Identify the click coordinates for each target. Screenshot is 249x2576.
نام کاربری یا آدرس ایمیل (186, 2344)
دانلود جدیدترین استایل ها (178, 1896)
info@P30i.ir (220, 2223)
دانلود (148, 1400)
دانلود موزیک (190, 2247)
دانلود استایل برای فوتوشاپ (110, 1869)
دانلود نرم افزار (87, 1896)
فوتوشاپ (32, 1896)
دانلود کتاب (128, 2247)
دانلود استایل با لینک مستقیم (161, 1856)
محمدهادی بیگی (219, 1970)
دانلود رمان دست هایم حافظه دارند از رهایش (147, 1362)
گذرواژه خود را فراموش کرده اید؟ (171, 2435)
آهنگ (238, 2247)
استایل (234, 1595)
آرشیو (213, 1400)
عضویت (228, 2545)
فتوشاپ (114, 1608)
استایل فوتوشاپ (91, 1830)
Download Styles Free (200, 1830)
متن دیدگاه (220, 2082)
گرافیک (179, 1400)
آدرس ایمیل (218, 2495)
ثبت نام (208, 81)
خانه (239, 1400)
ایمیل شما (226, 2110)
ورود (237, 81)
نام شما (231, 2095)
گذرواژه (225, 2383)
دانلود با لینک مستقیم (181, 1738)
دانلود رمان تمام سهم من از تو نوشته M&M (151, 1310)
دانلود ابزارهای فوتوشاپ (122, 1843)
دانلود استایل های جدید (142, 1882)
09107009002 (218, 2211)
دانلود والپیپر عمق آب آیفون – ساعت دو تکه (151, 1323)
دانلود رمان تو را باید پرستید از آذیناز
=-=-=
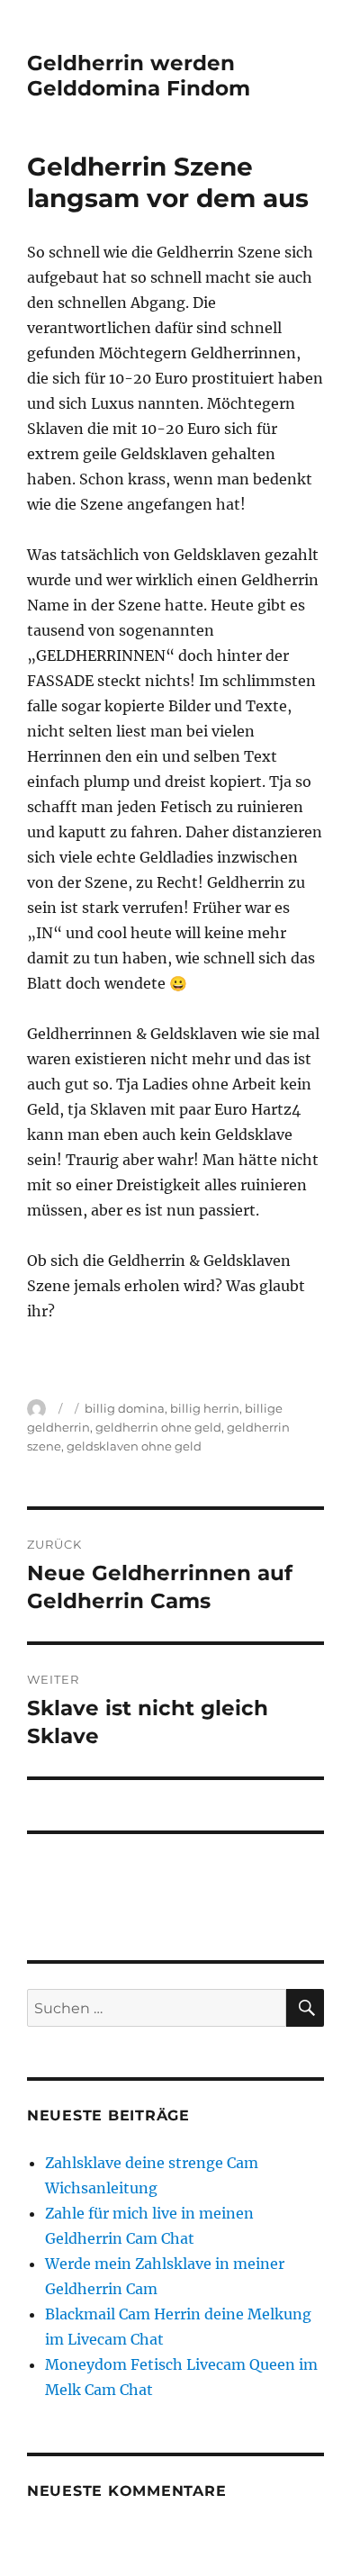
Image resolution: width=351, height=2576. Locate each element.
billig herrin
=-=-=
▶ [TASK DIRECTIONS]:
What you give back should be only the lines of the records above, starting at the line with "دانلود والپیپر عمق" and ending at the line with "دانلود رمان تو را باید پرستید از آذیناز", restated word for word.

▶ [SOLUTION TO THIS TASK]:
دانلود والپیپر عمق آب آیفون – ساعت دو تکه (151, 1323)
دانلود رمان تو را باید پرستید از آذیناز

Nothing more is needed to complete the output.